The cat remained ambulatory without paresis or ataxia and was seizure-free during the 12-month follow-up period.
Discussion
Feline infectious peritonitis (FIP) is relatively common in young cats with neurologic signs [
4]. This disease presents challenges for clinicians, particularly in early diagnosis and establishing effective therapeutic interventions. Clinical management of FIP increasingly involves treating affected cats with antiviral drugs [5-7]. Currently, IV or SQ formulations of GS-441524 are not legally available, although IV Remdesivir® has been used as an alternative nucleoside analog [
6] and remains in use in specific cases. Oral GS-441524 formulations are now routinely available, and their efficacy has been demonstrated in multiple studies [
8,
9]. Cats exhibiting neurological signs, however, are relatively understudied and often require higher doses and extended treatment durations [
7]. Here, we report a case of rapid diagnosis and clinical resolution in a cat with confirmed central nervous system FIP, treated with owner-sourced antiviral GS-441524. We are also describing a novel method for a rapid antemortem diagnosis of FIP.

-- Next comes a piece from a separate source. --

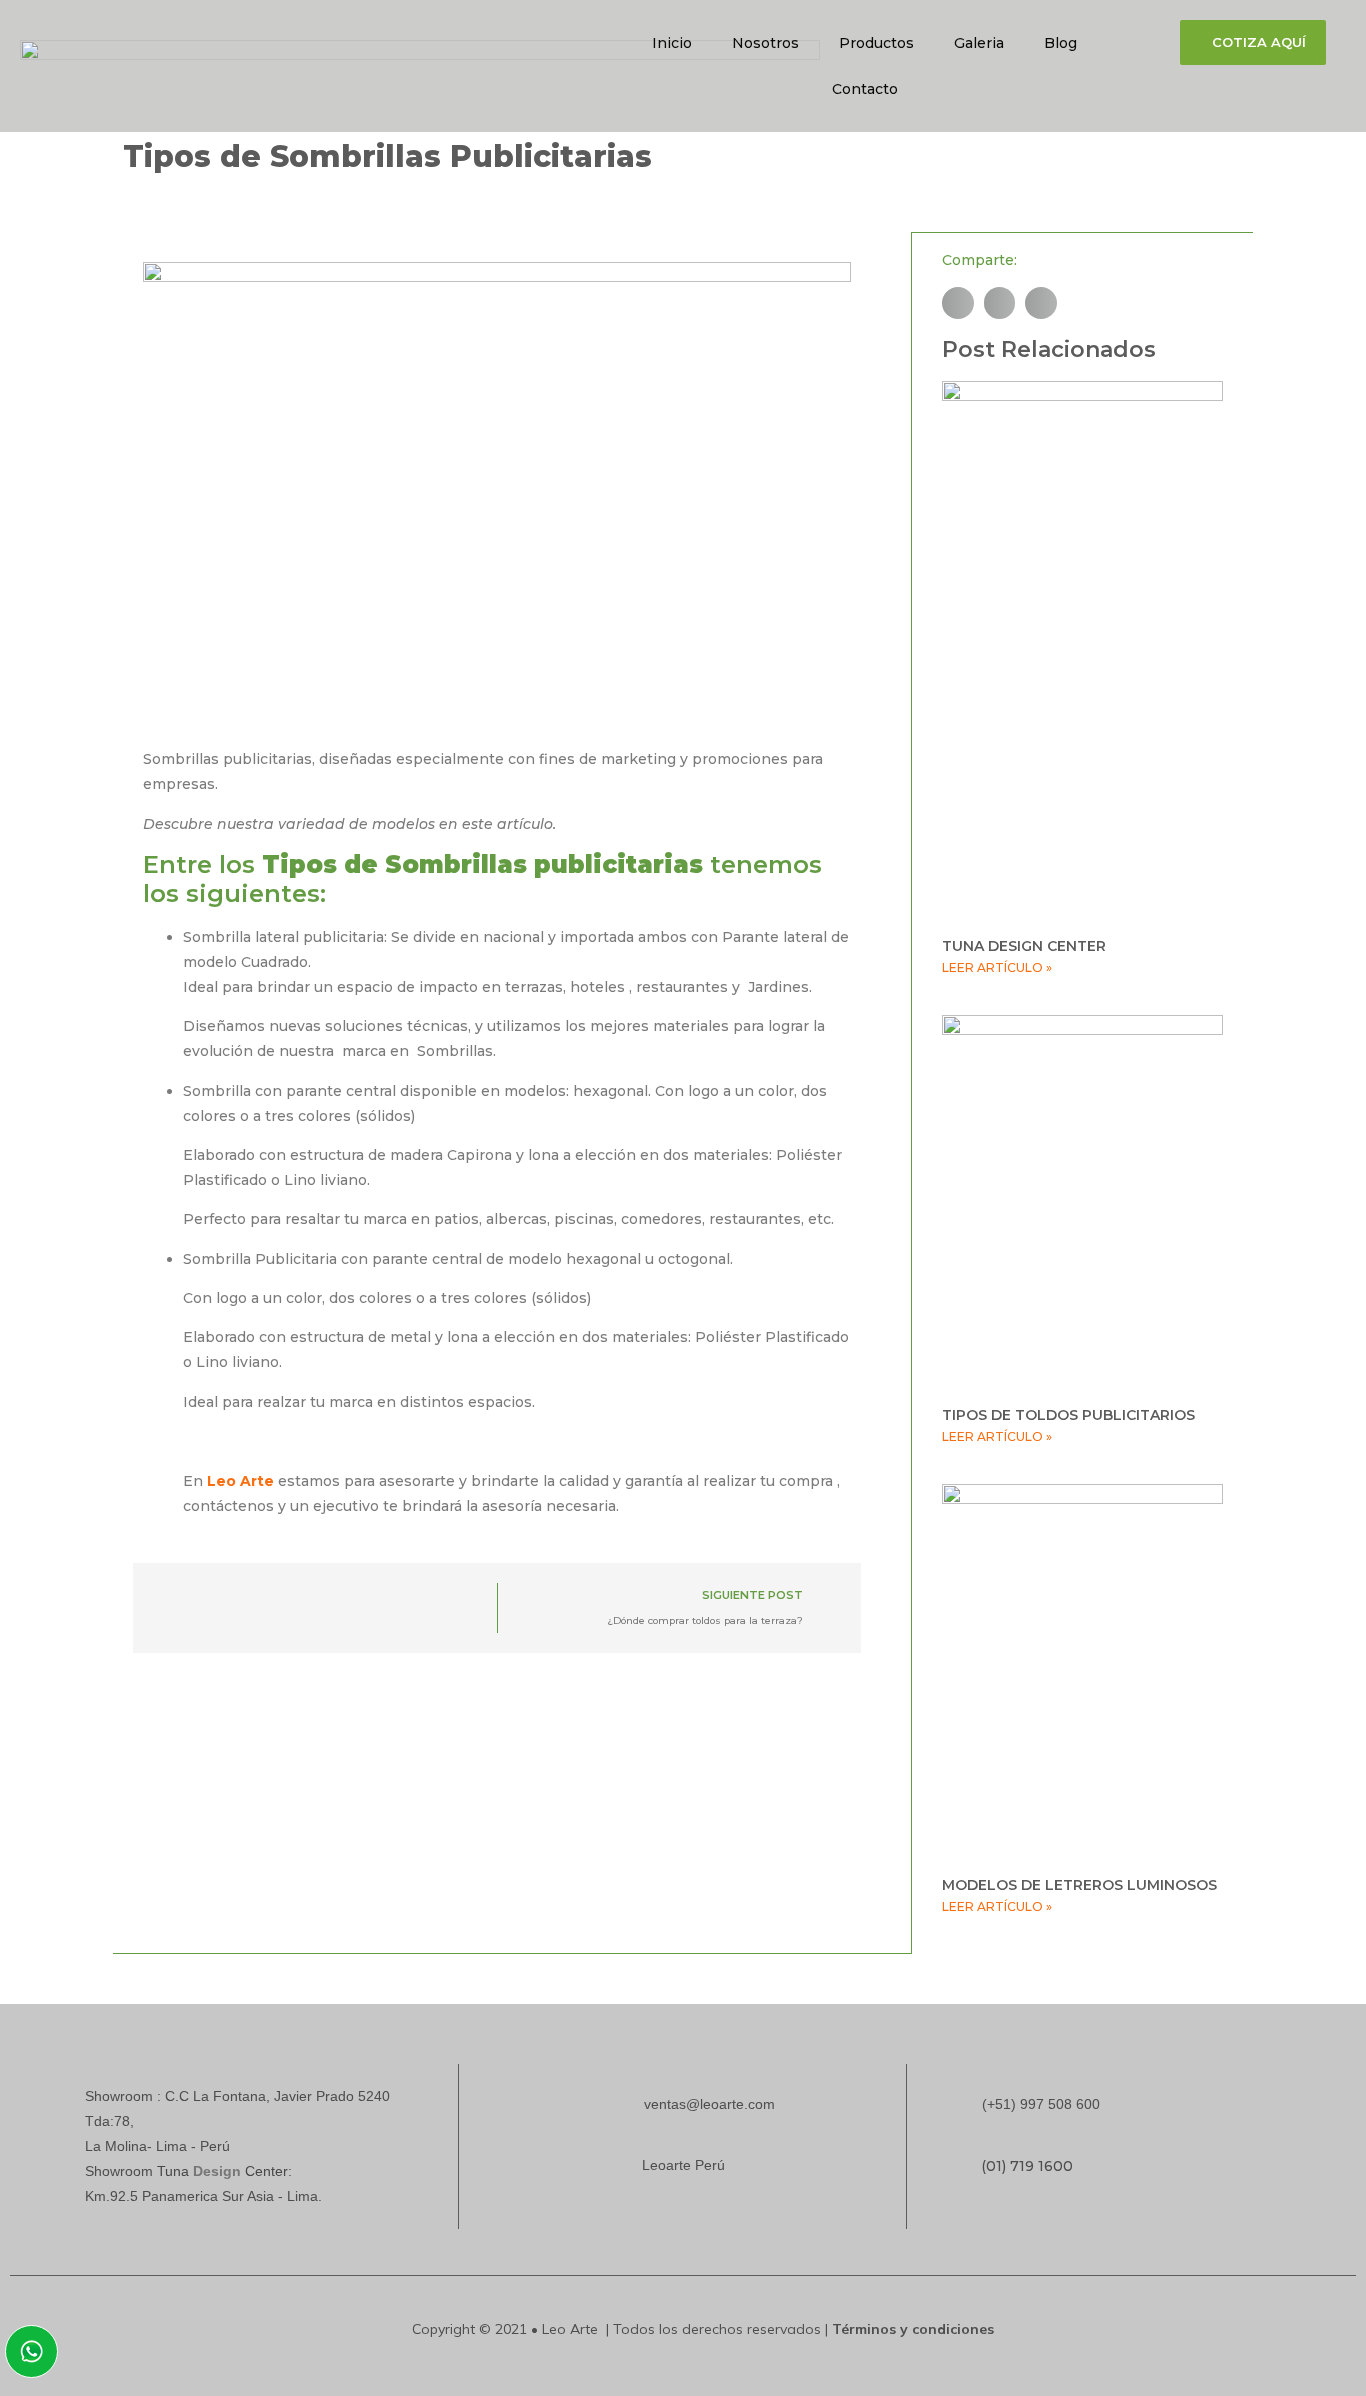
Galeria (979, 43)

In this study, we employed Nanopore-based next-generation sequencing to detect FCoV-1 in the cerebrospinal fluid (CSF) of a cat with neurological symptoms. Previous studies from our lab used Sanger-based sequencing [
10,
11] which posed delays due to the need for centralized processing. Here, we demonstrated the use of portable MinION (Oxford Nanopore) sequencing at a clinical facility, offering significant advantages in speed, cost, and convenience, allowing for rapid screening for FCoV-1. The PCR method in this study targeted the S1/S2 cleavage site (the “furin cleavage site”) in the spike domain D, the S2’ region adjacent to the fusion peptide, and residue “1058” (residue 1046 in reference strain UU4 [
12], allowing robust differentiation between type 1 and type 2 viruses. Results suggested a low-pathogenicity virus, indicated by non-mutated cleavage sites compared to reference FECV strains, with mutation “M1058L” consistent with systemic spread. Additional sequencing may reveal further mutations in other genomic “hot spots.” RNA quantification indicated a low FCoV-1 RNA load in the CSF (109.94 ± 0.6 copies/µl, Ct 33.95), suggesting an early infection stage where the virus had not yet acquired mutations associated with macrophage tropism and widespread tissue distribution. A previous study also detected very low viral loads of FCoV in the CSF of cats with confirmed FIP and displaying various signs [
13] . Due to the low viral load, detection of mutations on S was only possible in 10% of the screened samples, all of which had the M1058L mutation. Another study also found low viral loads in the CSF, indicated by high Ct values in the qPCR (>26.5), in cats showing neurological signs. Nevertheless, qPCR in CSF was highly specific for detecting FCoV in the central nervous system, confirming an FIP diagnosis [
14].
While lymph node FNAs were collected, they were unavailable for this study. However, they could potentially be predictive for diagnosis via cytology or molecular methods [
15,
16] and could serve to validate our CSF sequencing results, offering insights into FCoV-1 evolution in this case, and mutational changes associated with FCoV-1 pathogenesis [
17]. We did not assess ORF3 or ORF7 due to their limited predictive value in FIP diagnosis. This study underscores the utility of evaluating both “low-path” and “high-path” viral sequences alongside clinical parameters. In a previous study from our lab, we identified mutations in the S1/S2 cleavage site consistent with an “internal mutation” of FCoV-1 [
18]; however, this was in a fatal neurological case with virus evolution in macrophage-like cells within the neural tissue but not in other organs.
The cat in this study achieved clinical and diagnostic remission by the time of publication. The patient will continue to be monitored to assess the long-term efficacy of GS-441524 in suppressing FCoV replication and shedding.